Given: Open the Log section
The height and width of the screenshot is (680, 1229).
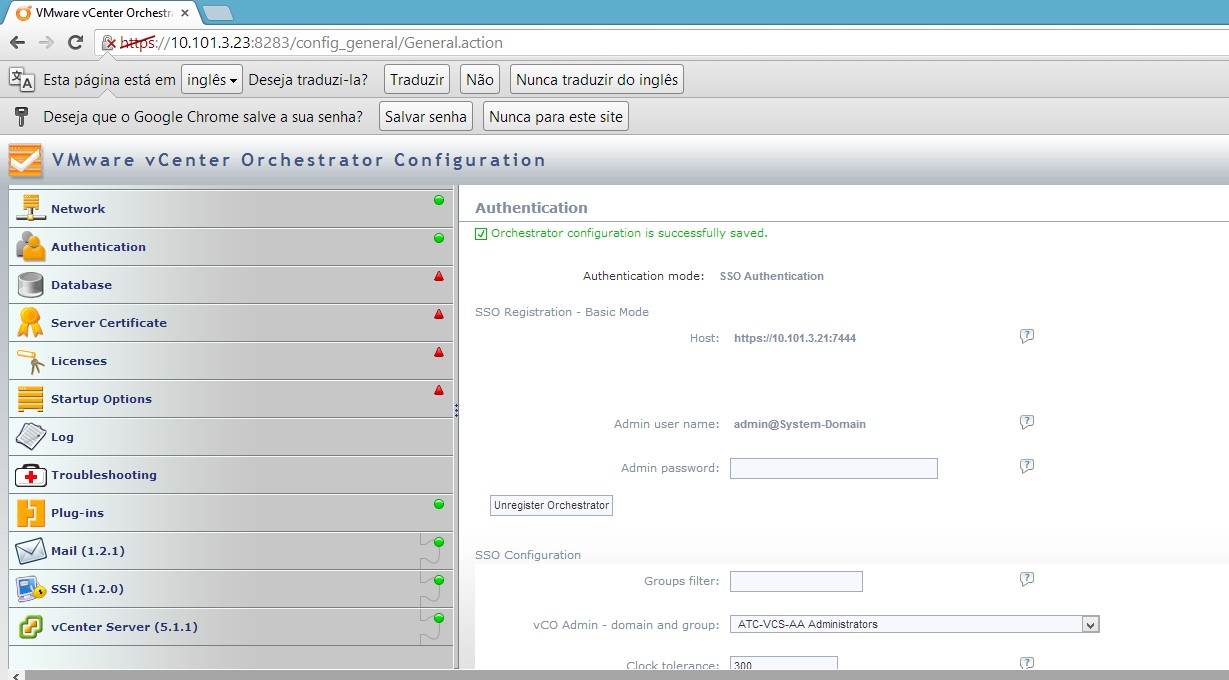Looking at the screenshot, I should [62, 437].
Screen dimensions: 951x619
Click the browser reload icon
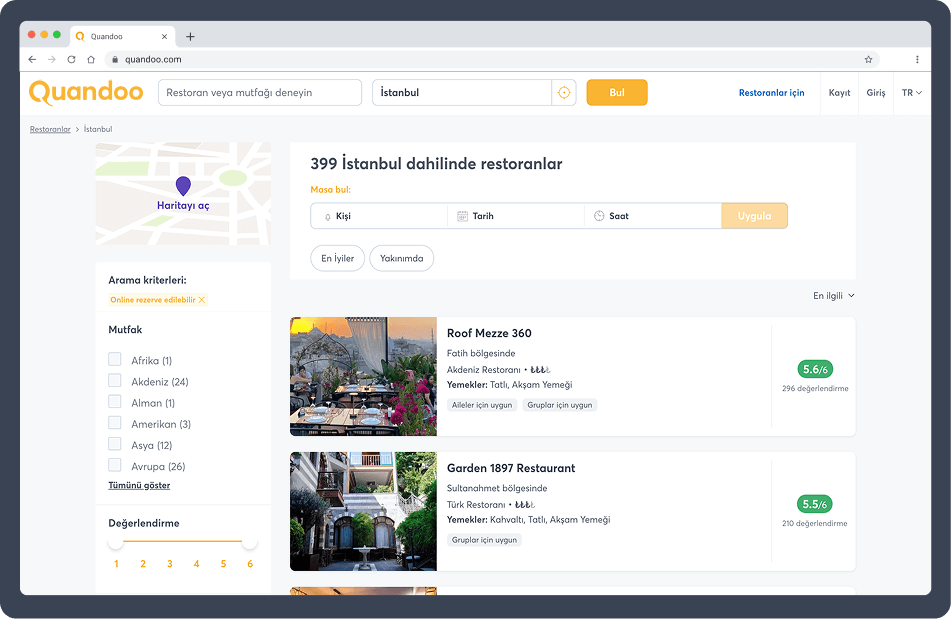pos(71,60)
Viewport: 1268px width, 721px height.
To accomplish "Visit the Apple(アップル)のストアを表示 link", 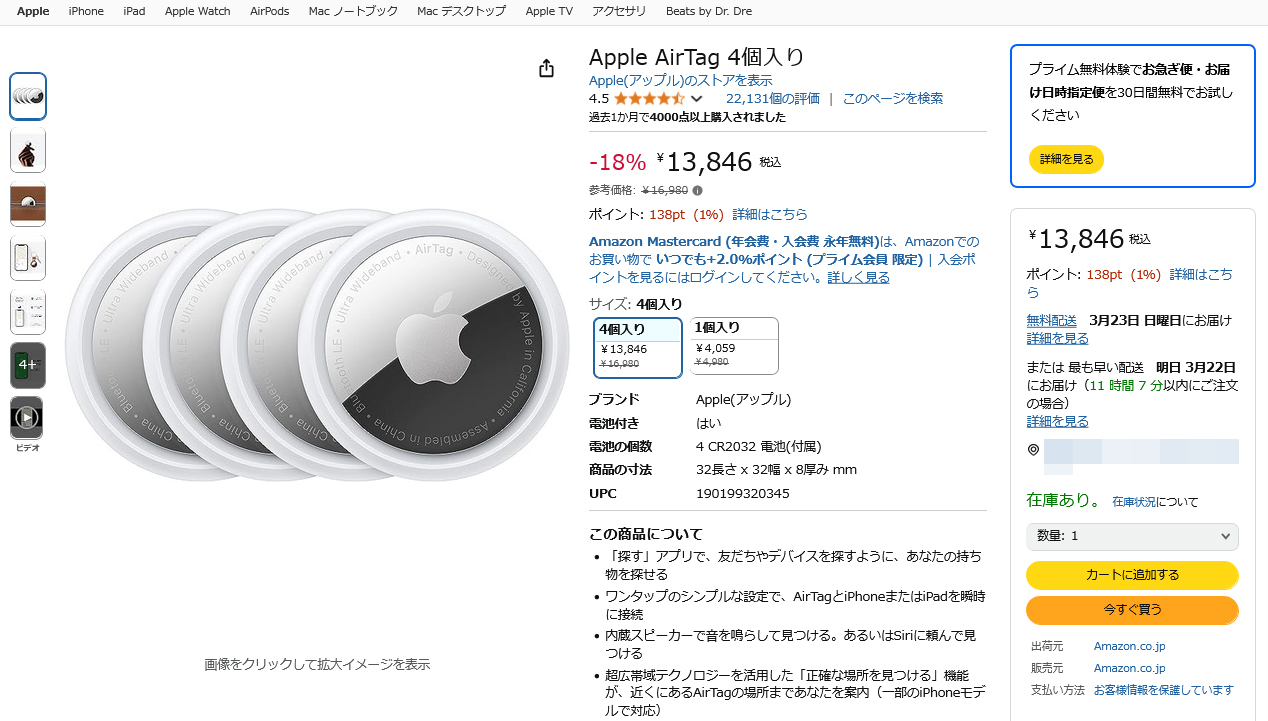I will 680,80.
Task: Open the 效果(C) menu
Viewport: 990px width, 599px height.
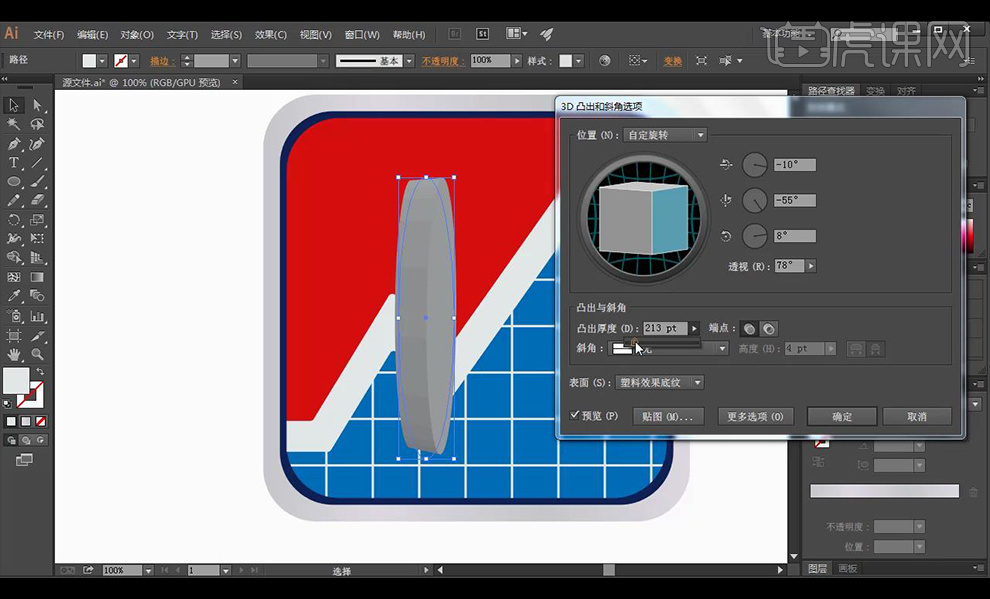Action: pyautogui.click(x=271, y=35)

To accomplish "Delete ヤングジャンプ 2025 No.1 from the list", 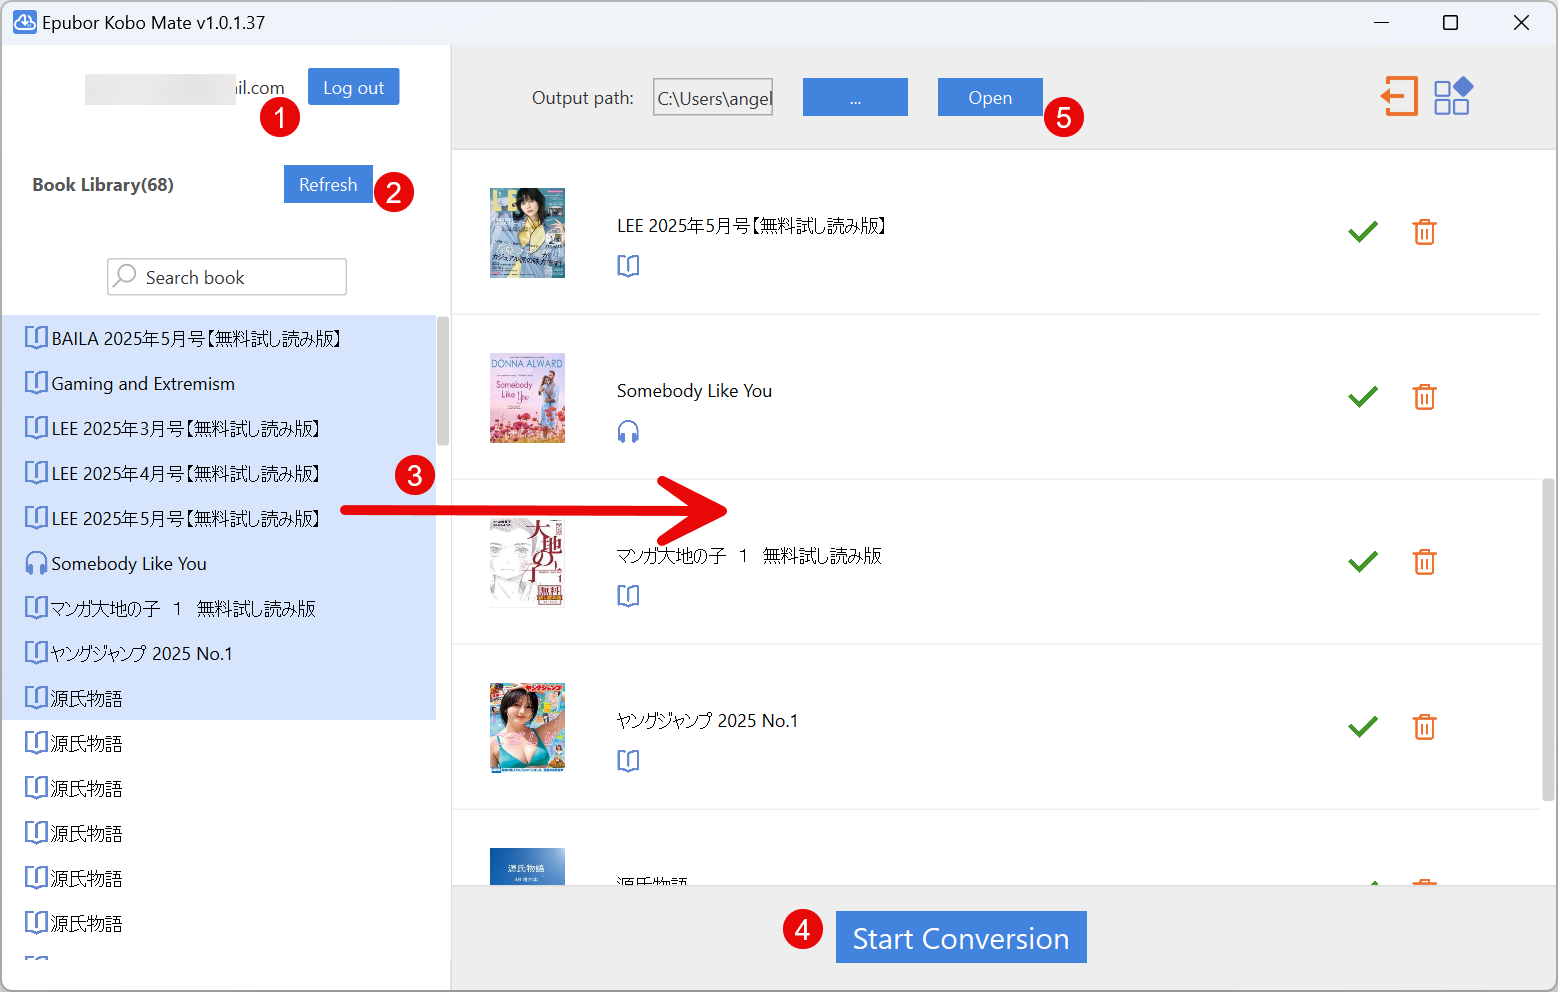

########

DIRECTION:
Report each line of the entries above that contains the word "Open", where uppercase and lowercase must match.

COMPLETED EXERCISE:
Given: Open the Log section
Task: Open the 效果(C) menu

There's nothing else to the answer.